Scaling of fronts and entanglement spreading during a domain wall melting

TL;DR

This paper investigates the out-of-equilibrium dynamics of a one-dimensional XXZ spin chain during domain wall melting, revealing ballistic scaling, hydrodynamic behavior, and quantum fluctuation effects on entanglement spreading.

Contribution

It provides a comprehensive analysis combining exact lattice calculations, generalized hydrodynamics, and conformal field theory to describe entanglement and front dynamics in domain wall melting.

Findings

Ballistic scaling of conserved quantities with explicit functions

Hydrodynamic description of front dynamics via GHD

Quantum fluctuations influence entanglement spreading

Abstract

We revisit the out-of-equilibrium physics arising during the unitary evolution of a one-dimensional XXZ spin chain initially prepared in a domain wall state $\vert\psi_0\rangle=\vert\dots \uparrow\uparrow\downarrow\downarrow\dots\rangle$. In absence of interactions, we review the exact lattice calculation of several conserved quantities, including e.g. the magnetization and the spin current profiles.
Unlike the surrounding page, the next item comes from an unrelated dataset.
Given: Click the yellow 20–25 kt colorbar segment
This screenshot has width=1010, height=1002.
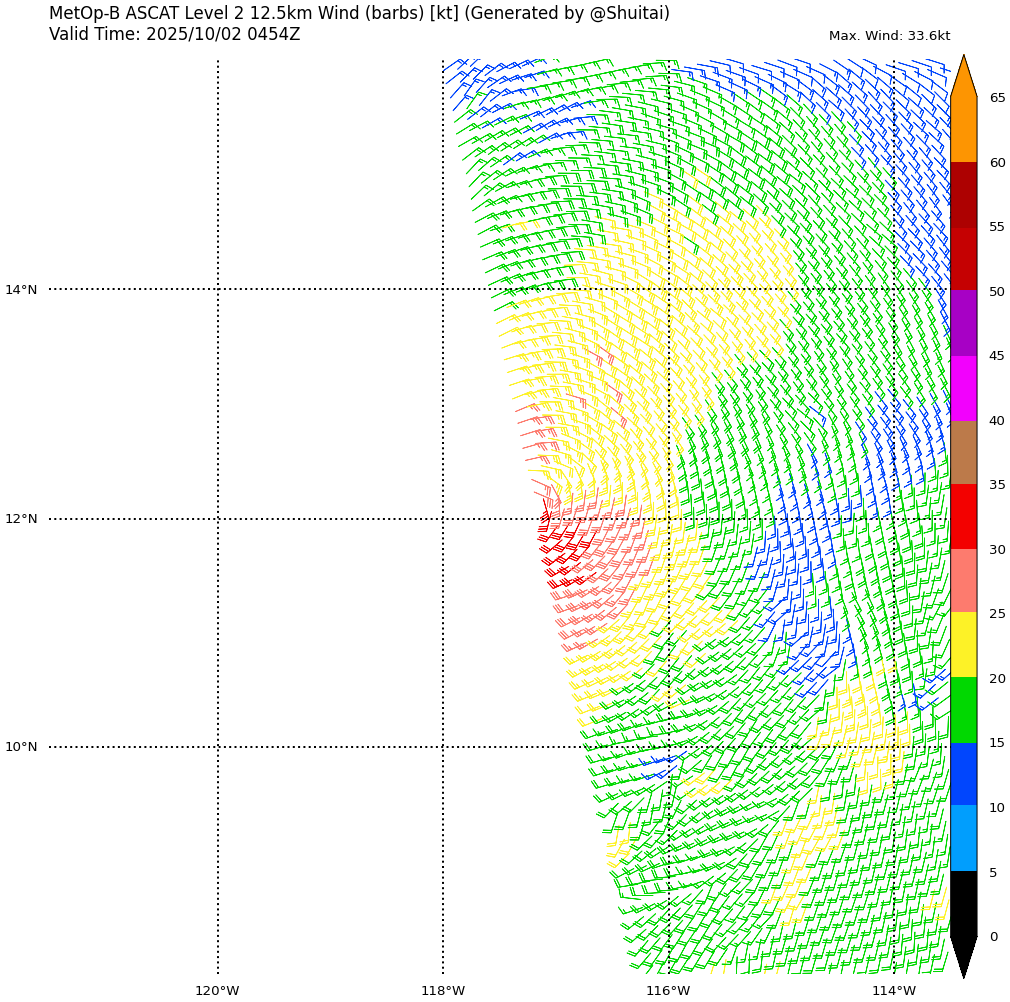Looking at the screenshot, I should [x=963, y=645].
At large distances $x$ and times $t$, we show how these quantities allow for a ballistic scaling behavior in terms of the scaling variable $\zeta= x/t$, with exactly computable scaling functions. In such a limit of large space-time scales, we show that the asymptotic behavior of the system is suitably captured by the local occupation function of spinless fermionic modes, whose semi-classical evolution in phase space is given by a Euler hydrodynamic equation. Similarly, analytical results for the asymptotic fronts dynamics are obtained for the interacting chain via Generalized Hydrodynamics. In the last part of the work, we include large-scale quantum fluctuations on top of the semi-classical hydrodynamic background in the form of a conformal field theory that lives along the evolving Fermi contour. With this procedure, dubbed quantum generalized hydrodynamics, it is possible to obtain exact asymptotic results for the entanglement spreading during the melting dynamics.